Keywords—RISC-V, ESL, SystemC TLM-2.0, Instruction Set Simulation, Continuous Integration



Figure 1. CI pipeline speed-up by using parallel SIM-V.

Full system simulators, so called Virtual Platforms (VPs), have become the de facto standard tool for early target software development and verification before physical hardware prototypes become available. The need to deploy VPs early in the design cycle has been increasing steadily over the last decades, as HW/SW system complexity keeps rising. Keeping up with today's tight product schedules without early simulator deployment seems next to impossible.



However, as target system complexity increases so does the complexity of the VP. This leads to simulation performance issues, as traditional SystemC TLM-2.0 simulation is sequential and adding more components to the simulation slows execution of the entire simulator. Especially, when used for software development VP performance is critical, as close to real-time speed is required for a good VP user experience. Here, the performance of the Instruction Set Simulator (ISS) plays a key role, as the execution of the target software drives the entire simulation. Besides deploying a high-speed ISS, parallelization of the VPs processor core models on multiple host CPU cores is required to increase performance.

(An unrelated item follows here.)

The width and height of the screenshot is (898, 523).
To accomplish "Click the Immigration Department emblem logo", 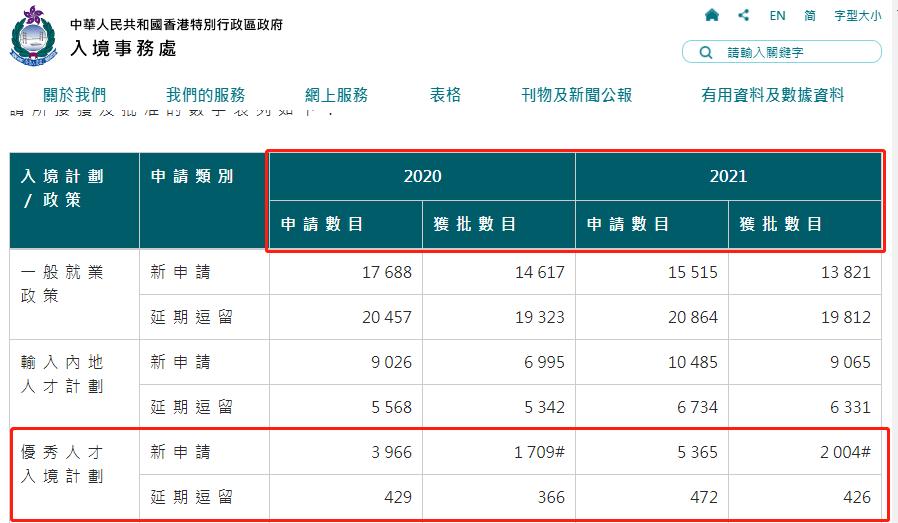I will [34, 35].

Besides early software development, Continuous Integration (CI) is an important VP use case. Here, VPs can show off their potential as they can be easily scaled given that enough compute resources are provided, while physical hardware prototypes are usually only available in small quantities. Modern embedded systems execute huge software stacks consisting of millions of lines of code. Executing comprehensive test suites for every single commit is paramount for ensuring the early detection of bugs that compromise the system's security and safety. Again the performance of the ISS plays a critical role in achieving high simulation performance, which is required to execute all tests in a reasonable amount of time. Besides good test coverage, high-performance VPs also enable significant cost savings as they reduce the CI pipeline's runtime, saving compute resources and allowing developers to continue their work earlier by minimizing waiting time for CI results. This is depicted in Figure 1.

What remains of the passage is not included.